--- Available records Enclosed Below ---
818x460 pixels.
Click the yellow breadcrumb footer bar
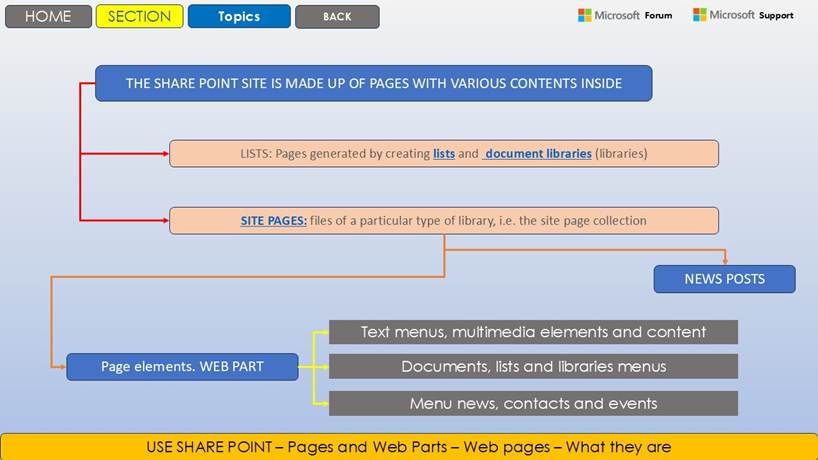[x=408, y=446]
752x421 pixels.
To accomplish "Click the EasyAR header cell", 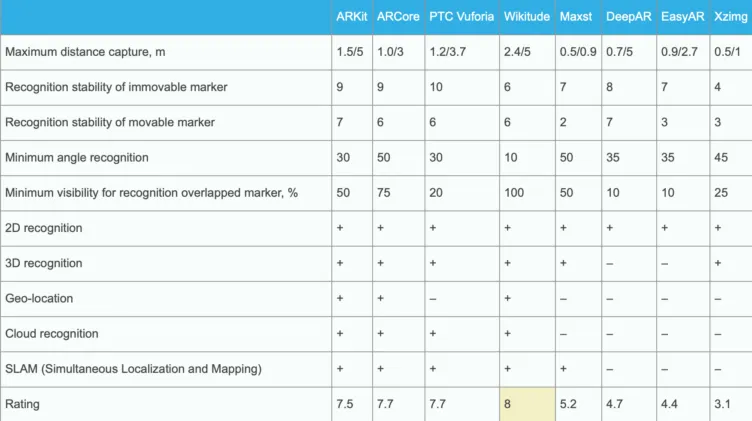I will pos(682,17).
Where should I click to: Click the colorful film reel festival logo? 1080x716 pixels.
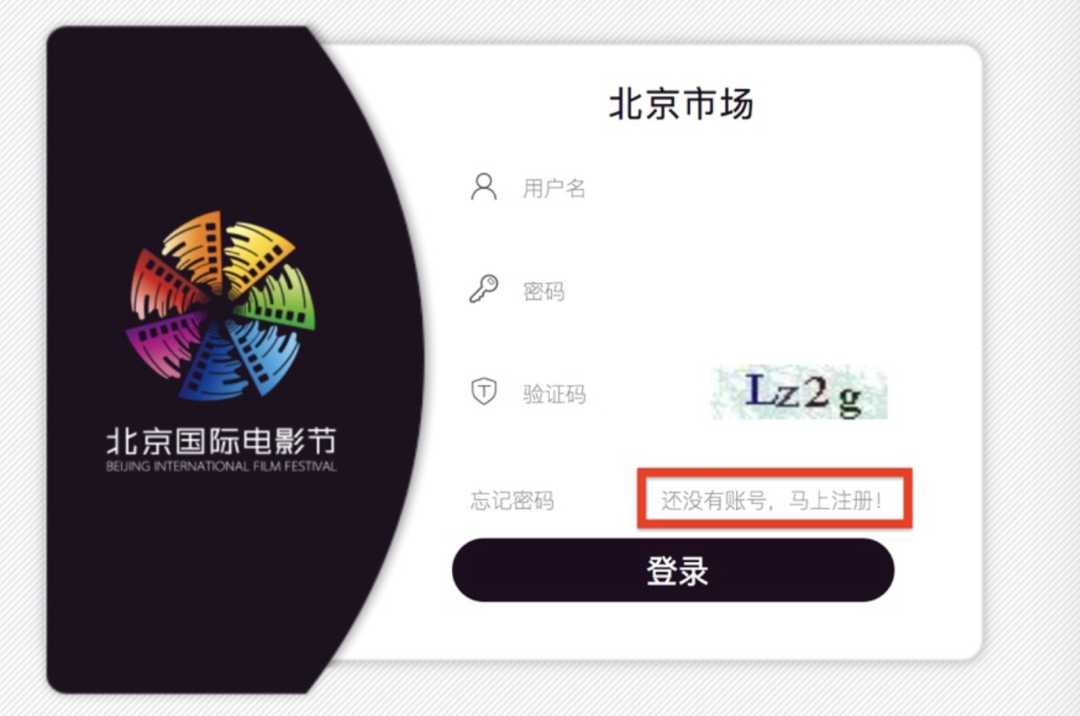click(220, 306)
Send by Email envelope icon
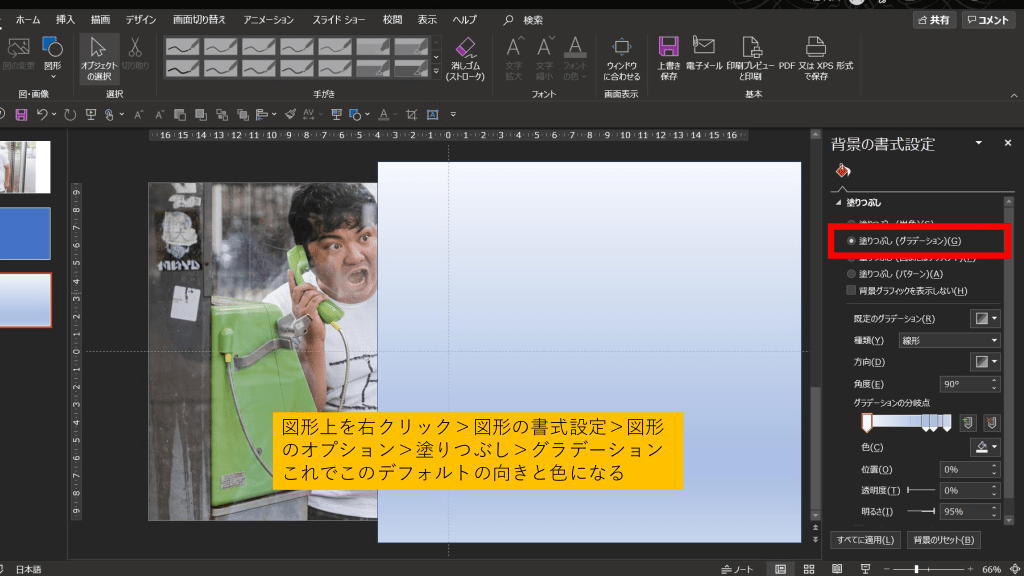 (704, 56)
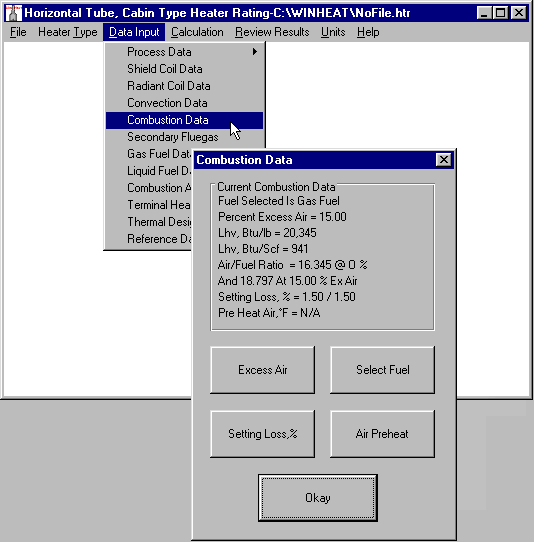The image size is (534, 542).
Task: Click the Select Fuel button
Action: coord(383,370)
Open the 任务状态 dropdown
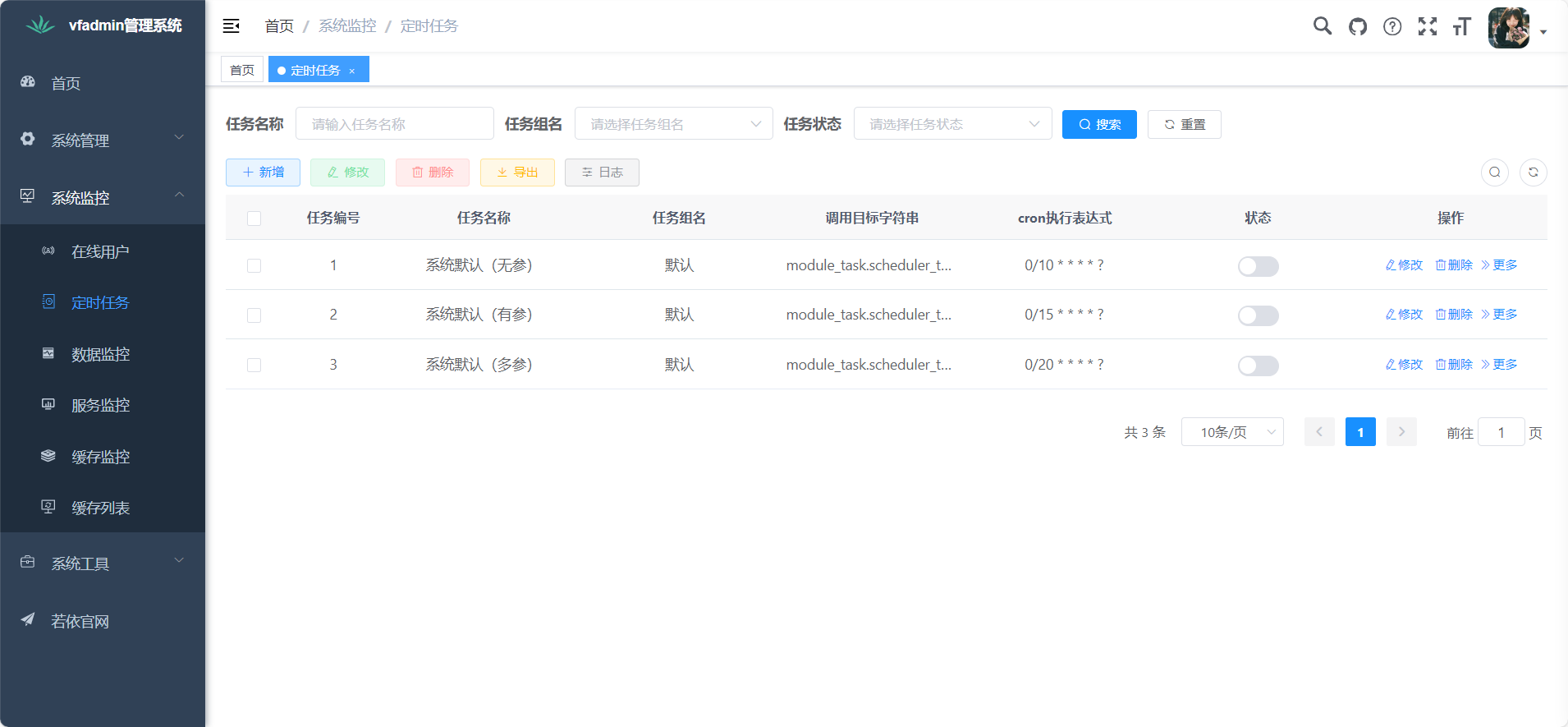The height and width of the screenshot is (727, 1568). [952, 124]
--- End of Enclosed Available records ---
What this task involves: All lines from the one containing "Where should I" to the last line of the data above, both included, should be printed exactly, and the pictures should not appear.

Exercise response:
Where should I click to: Click the colorful film reel festival logo? 1080x716 pixels.
click(220, 306)
Send by Email envelope icon
 (704, 56)
The image size is (534, 542).
Task: Click the Select Fuel button
Action: coord(383,370)
Open the 任务状态 dropdown
The height and width of the screenshot is (727, 1568). [952, 124]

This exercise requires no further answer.